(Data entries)
↓↓↓
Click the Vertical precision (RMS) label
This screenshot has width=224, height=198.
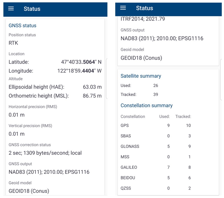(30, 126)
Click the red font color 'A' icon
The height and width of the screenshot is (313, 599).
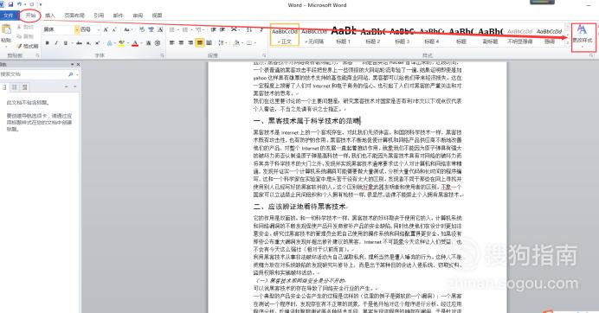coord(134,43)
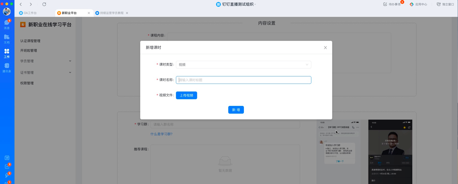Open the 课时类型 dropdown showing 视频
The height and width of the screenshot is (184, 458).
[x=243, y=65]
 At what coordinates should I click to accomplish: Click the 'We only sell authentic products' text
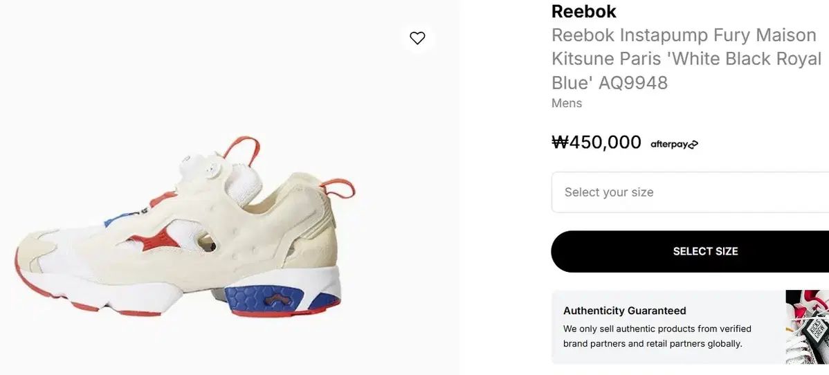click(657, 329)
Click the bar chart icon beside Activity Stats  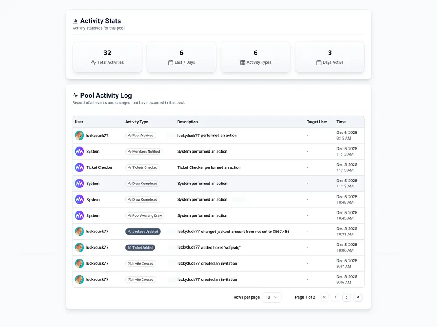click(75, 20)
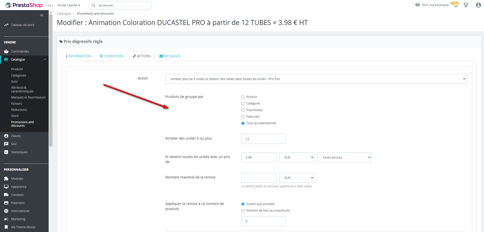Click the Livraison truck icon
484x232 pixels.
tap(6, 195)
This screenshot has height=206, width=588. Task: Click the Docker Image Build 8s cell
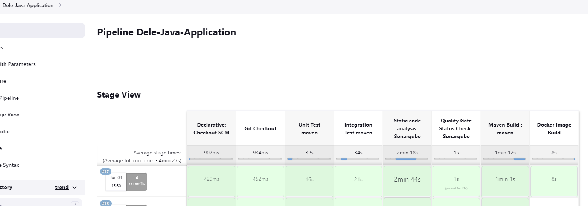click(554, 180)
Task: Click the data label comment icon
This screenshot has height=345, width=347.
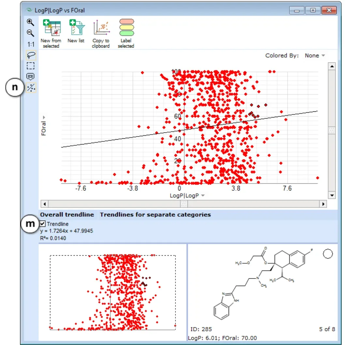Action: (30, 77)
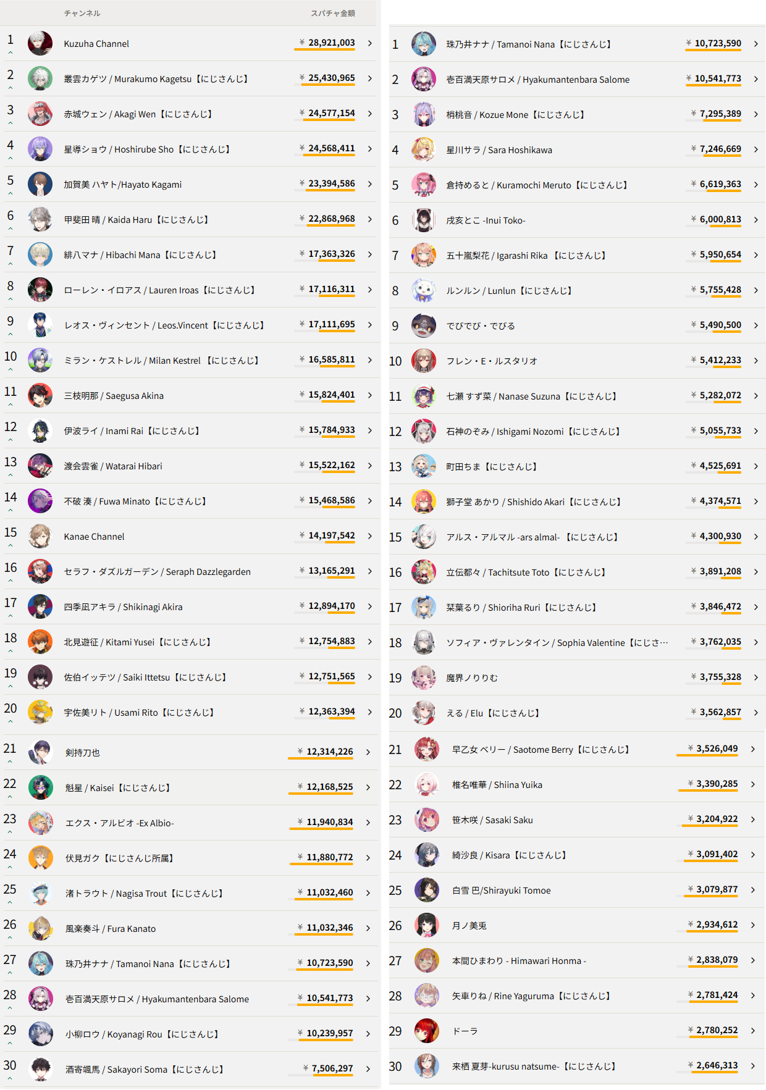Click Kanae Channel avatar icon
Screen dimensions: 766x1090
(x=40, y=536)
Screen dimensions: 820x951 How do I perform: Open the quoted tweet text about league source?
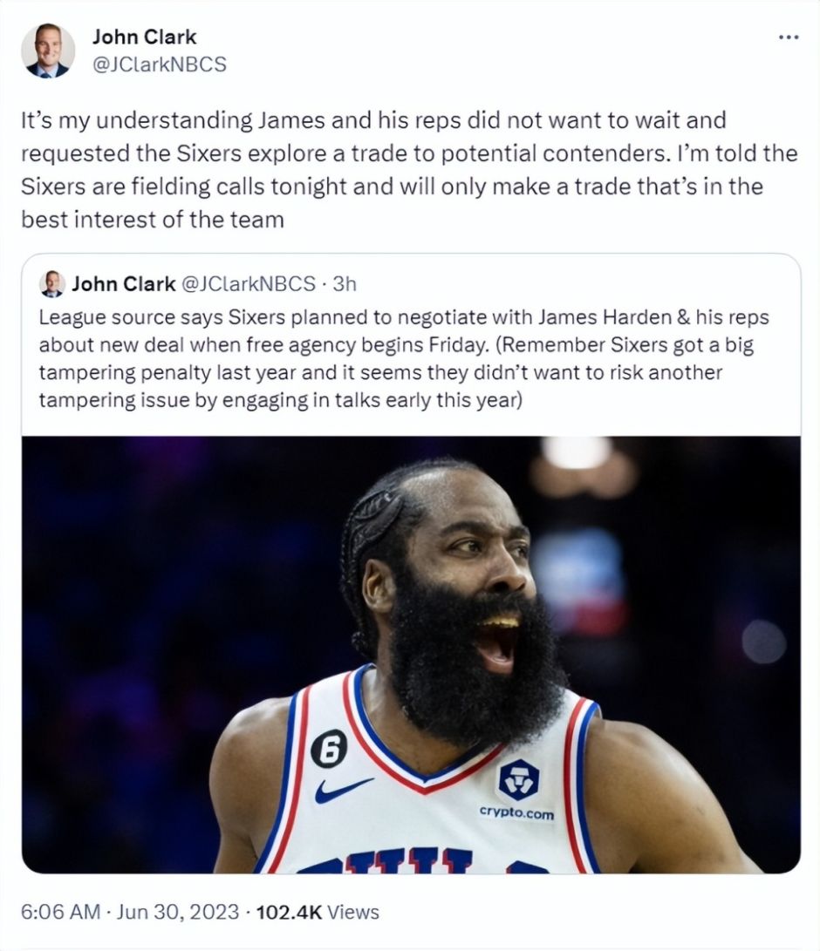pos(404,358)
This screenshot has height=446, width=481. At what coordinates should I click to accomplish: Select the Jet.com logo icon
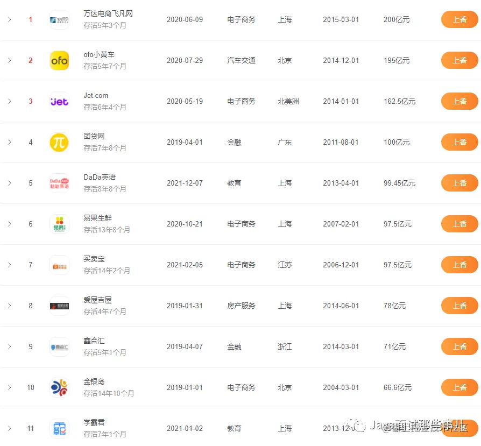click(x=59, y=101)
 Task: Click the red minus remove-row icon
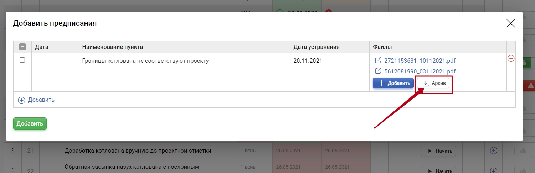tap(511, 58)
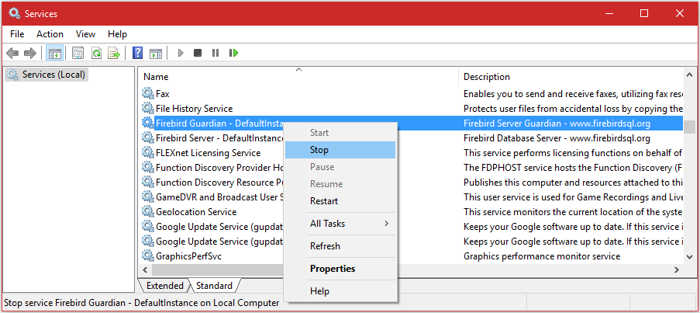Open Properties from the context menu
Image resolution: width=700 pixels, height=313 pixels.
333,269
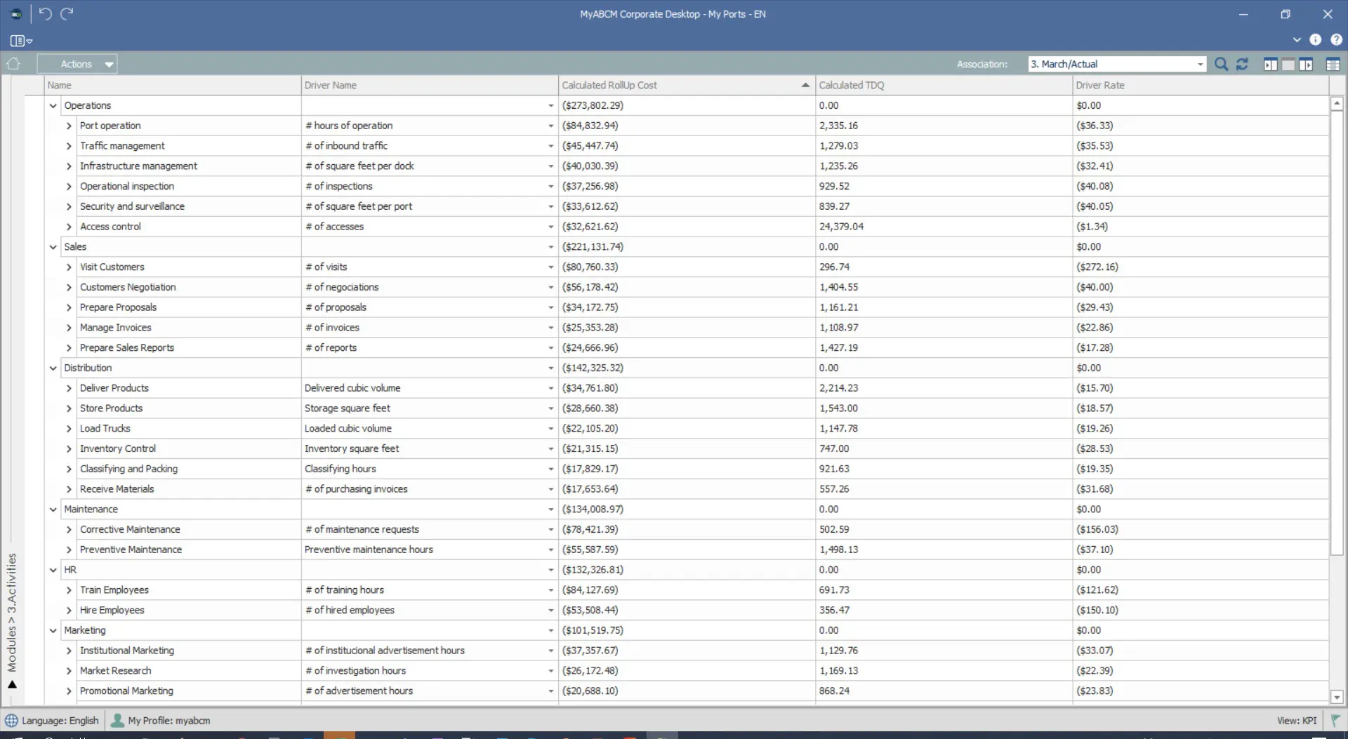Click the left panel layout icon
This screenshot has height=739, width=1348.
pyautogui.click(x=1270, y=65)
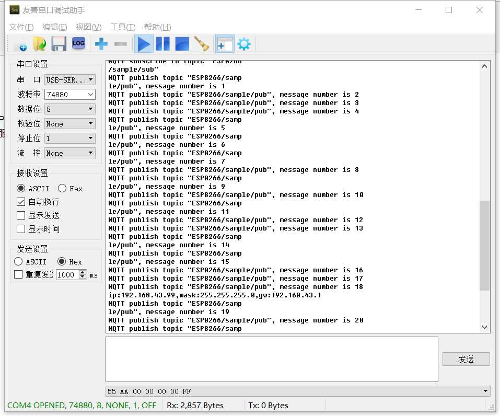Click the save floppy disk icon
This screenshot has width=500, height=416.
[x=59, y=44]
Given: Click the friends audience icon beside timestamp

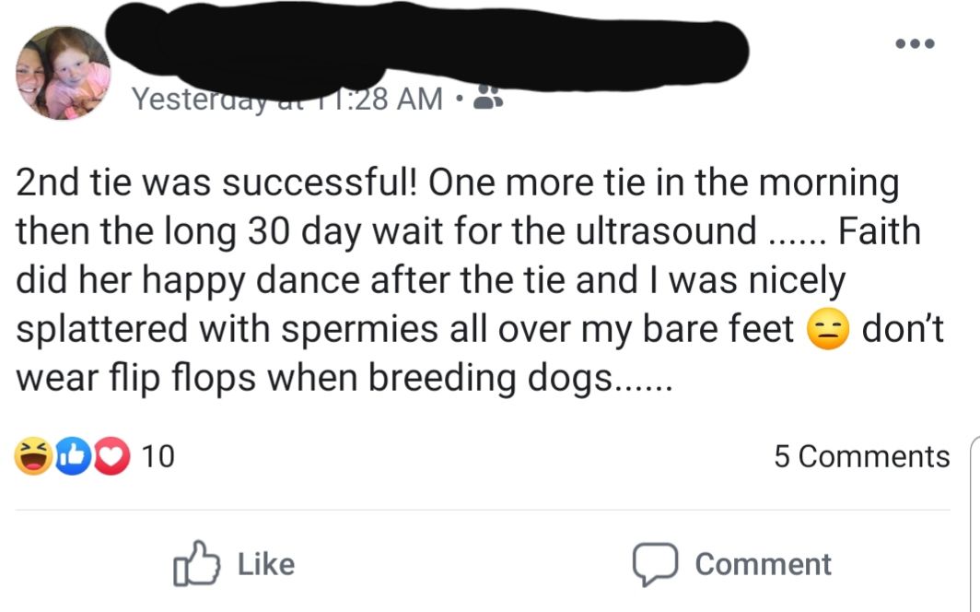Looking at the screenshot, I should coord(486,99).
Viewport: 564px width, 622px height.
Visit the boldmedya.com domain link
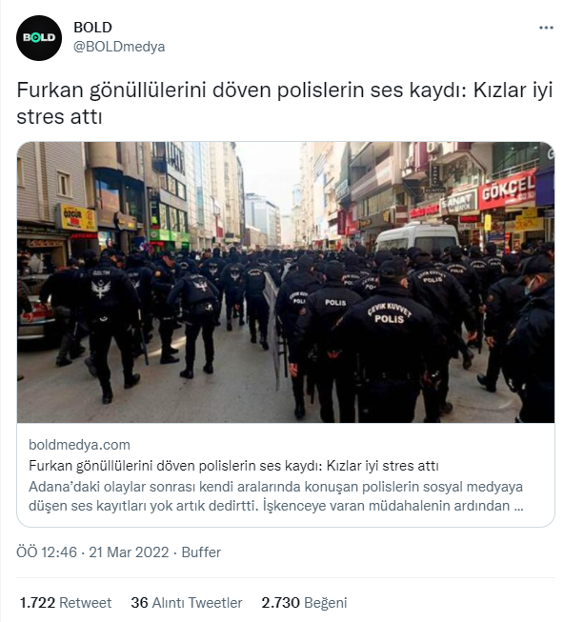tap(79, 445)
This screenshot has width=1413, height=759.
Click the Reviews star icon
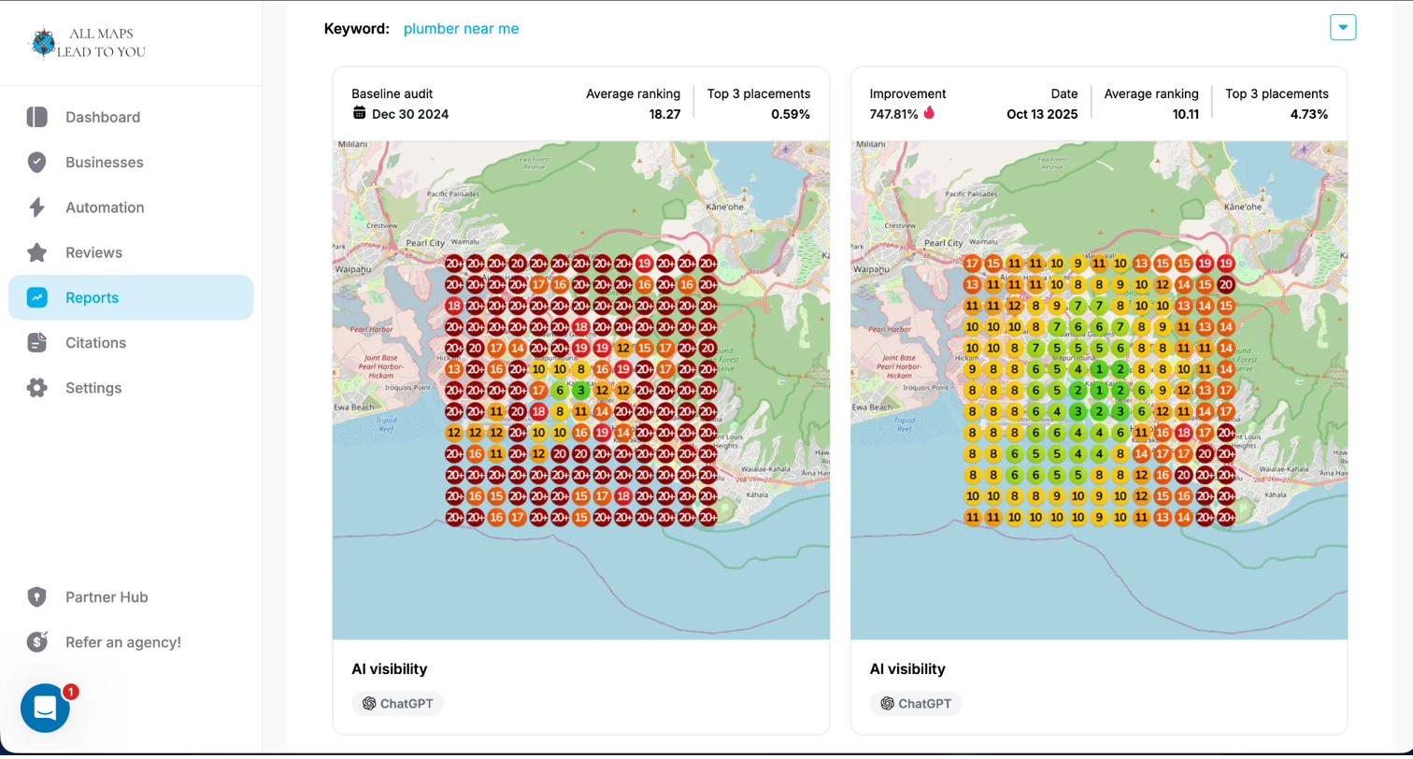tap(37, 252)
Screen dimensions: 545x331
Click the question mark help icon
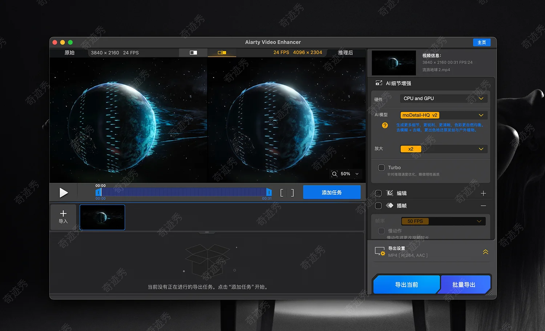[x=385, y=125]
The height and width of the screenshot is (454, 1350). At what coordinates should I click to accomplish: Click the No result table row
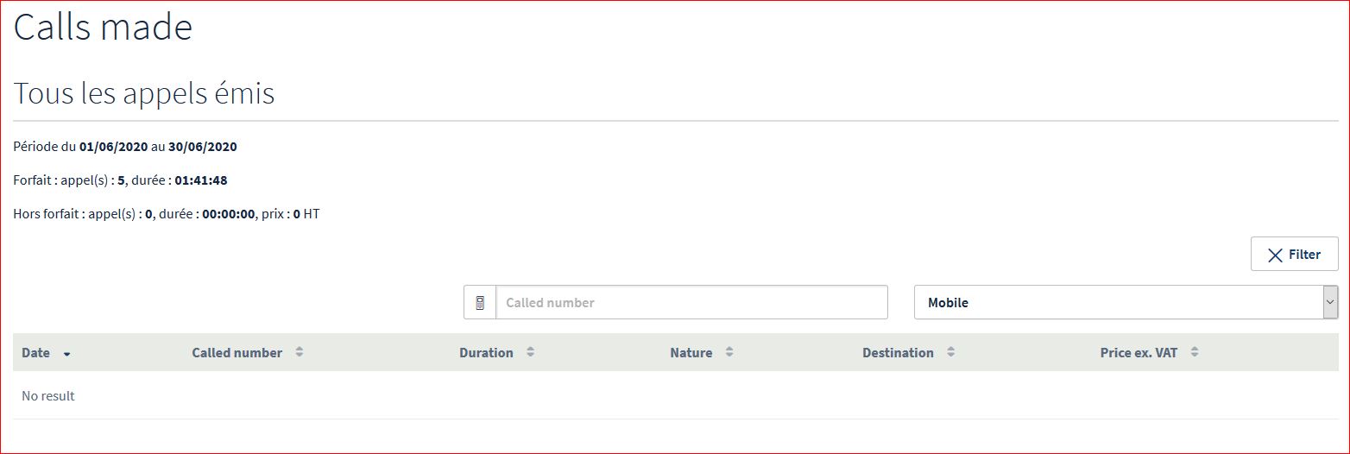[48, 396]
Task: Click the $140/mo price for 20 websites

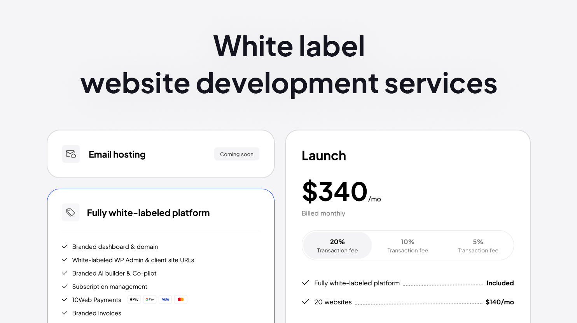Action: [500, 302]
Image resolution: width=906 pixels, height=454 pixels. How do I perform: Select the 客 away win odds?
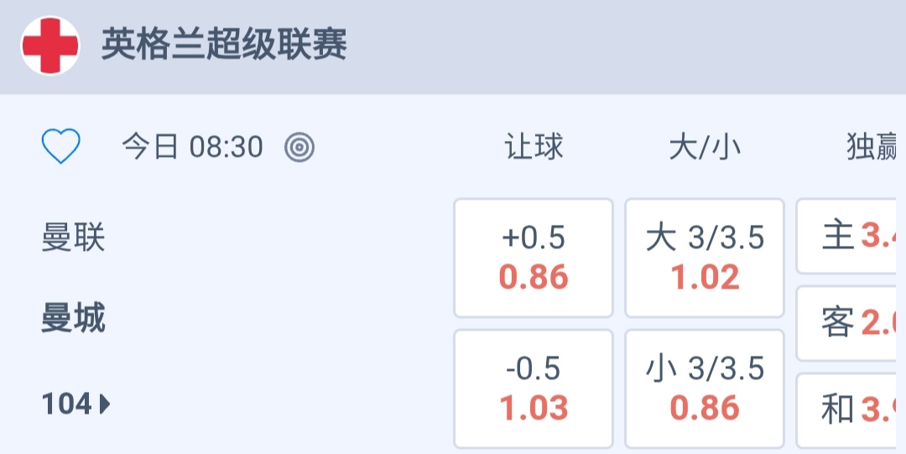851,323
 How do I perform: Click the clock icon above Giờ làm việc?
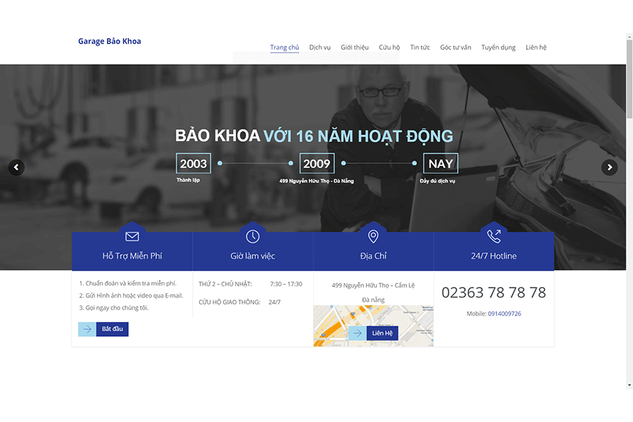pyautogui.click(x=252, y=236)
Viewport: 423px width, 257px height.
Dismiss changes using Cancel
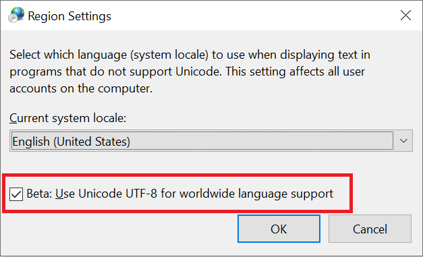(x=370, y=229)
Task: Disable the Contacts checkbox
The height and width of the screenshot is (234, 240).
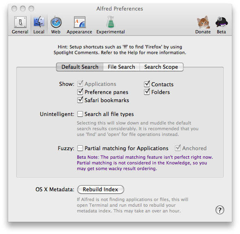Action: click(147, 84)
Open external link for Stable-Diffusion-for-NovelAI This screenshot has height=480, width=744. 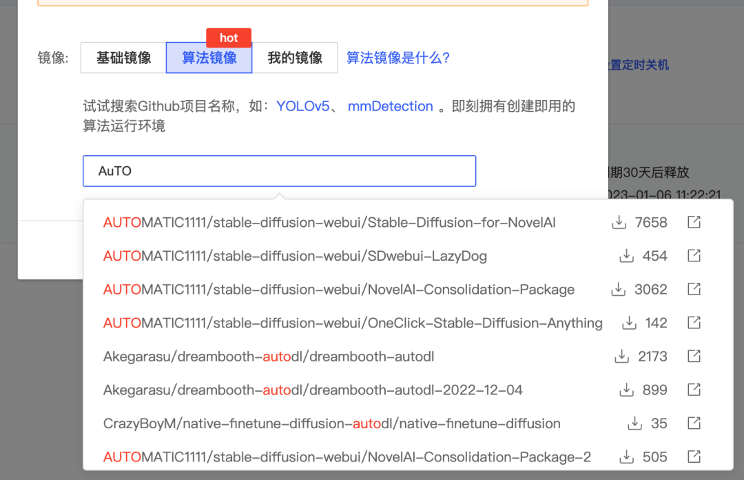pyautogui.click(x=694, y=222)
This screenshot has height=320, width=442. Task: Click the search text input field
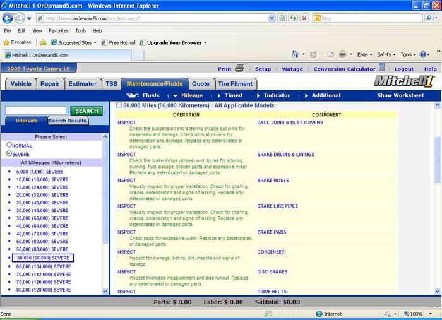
↑↑↑
YOUR ASSIGNMENT: Take every line above where "label" appears and copy it.

SOLUTION FOR THIS PROBLEM:
Click the Vertical precision (RMS) label
Task: Click the data label comment icon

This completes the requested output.